> **Data records**:
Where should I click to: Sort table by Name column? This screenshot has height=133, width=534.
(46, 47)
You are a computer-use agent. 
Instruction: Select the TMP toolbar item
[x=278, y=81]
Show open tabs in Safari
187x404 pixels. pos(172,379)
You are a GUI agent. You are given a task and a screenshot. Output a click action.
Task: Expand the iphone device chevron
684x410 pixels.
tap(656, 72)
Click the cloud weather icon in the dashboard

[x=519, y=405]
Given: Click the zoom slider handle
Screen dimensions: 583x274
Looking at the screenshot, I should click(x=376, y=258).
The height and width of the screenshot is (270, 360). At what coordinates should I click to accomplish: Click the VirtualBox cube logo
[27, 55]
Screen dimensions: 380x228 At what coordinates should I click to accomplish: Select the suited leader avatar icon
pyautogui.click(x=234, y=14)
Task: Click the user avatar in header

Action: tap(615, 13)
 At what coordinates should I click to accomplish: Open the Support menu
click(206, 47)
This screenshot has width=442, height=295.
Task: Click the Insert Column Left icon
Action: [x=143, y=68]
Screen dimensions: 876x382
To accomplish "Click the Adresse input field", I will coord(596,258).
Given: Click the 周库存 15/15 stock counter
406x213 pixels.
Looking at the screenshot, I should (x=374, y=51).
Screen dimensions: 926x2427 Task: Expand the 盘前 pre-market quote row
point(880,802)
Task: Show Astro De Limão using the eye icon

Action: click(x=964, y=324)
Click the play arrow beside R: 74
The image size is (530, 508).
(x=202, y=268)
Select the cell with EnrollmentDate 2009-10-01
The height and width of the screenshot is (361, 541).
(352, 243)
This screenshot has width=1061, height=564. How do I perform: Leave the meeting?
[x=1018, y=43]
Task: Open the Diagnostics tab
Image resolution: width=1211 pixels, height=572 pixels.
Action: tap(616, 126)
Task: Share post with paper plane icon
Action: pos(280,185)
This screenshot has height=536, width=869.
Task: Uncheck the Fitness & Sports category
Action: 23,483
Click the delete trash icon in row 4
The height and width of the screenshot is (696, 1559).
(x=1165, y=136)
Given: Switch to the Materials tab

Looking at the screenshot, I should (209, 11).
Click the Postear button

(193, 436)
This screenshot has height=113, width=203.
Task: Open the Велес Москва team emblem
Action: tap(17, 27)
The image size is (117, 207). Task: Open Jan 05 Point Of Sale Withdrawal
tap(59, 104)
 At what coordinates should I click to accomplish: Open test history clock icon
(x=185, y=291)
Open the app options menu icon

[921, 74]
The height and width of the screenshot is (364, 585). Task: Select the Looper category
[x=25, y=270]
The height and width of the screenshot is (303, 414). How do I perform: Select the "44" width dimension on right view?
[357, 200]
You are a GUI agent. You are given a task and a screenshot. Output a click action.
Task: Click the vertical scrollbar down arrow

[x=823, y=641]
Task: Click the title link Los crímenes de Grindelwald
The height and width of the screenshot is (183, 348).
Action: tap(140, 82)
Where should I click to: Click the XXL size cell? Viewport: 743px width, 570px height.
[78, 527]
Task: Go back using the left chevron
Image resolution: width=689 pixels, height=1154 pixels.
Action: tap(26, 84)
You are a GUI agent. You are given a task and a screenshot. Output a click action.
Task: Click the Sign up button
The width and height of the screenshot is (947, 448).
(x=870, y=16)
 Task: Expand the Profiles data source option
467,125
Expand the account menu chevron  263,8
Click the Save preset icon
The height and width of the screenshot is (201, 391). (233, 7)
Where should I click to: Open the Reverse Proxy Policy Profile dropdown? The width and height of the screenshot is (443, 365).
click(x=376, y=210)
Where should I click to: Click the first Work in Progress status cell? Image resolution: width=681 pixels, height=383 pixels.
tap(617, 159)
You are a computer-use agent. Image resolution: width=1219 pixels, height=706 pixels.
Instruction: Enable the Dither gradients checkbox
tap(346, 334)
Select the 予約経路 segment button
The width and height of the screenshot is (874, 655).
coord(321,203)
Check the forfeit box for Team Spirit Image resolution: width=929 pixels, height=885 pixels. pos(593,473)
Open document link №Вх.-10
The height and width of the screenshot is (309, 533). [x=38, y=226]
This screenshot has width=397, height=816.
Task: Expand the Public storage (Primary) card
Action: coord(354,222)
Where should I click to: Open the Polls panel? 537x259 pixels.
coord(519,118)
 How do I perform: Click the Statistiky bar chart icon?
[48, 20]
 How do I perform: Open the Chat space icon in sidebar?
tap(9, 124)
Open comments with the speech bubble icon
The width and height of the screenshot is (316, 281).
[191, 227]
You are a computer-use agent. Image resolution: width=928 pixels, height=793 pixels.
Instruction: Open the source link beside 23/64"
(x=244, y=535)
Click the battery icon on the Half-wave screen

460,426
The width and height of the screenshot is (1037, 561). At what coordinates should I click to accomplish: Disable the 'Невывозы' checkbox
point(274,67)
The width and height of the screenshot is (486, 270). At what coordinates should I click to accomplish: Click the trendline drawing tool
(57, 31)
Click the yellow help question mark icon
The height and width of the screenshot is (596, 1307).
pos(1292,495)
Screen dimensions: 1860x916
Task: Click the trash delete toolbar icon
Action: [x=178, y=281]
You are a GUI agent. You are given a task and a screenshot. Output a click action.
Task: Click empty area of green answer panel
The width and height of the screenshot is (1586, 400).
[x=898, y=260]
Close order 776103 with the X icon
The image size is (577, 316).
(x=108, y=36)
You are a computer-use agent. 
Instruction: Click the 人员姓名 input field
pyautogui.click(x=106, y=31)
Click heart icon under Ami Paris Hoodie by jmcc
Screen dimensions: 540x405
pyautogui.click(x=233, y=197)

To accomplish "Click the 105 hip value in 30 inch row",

> **Goal of the exercise**:
Select every line in the material above where the string "chevron" occurs, and copy it.

> **Response area**:
Task: Expand the iphone device chevron
Task: Go back using the left chevron
Expand the account menu chevron  263,8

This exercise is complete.